**Problem to work on:** Put every line of the records below into a numbered list, omitting blank lines.

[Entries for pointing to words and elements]
►
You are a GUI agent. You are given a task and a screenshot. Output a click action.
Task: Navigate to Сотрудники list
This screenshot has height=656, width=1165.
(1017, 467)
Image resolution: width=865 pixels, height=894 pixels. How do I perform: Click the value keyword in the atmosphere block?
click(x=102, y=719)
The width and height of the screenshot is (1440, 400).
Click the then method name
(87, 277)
◄
**Full response:**
1. You are a GUI agent. You are given a task and a screenshot. Output a click action.
2. Task: Navigate to Сотрудники list
3. This screenshot has height=656, width=1165.
4. (1017, 467)
5. Image resolution: width=865 pixels, height=894 pixels. How do I perform: Click the value keyword in the atmosphere block?
6. click(x=102, y=719)
7. The width and height of the screenshot is (1440, 400).
8. Click the then method name
9. (87, 277)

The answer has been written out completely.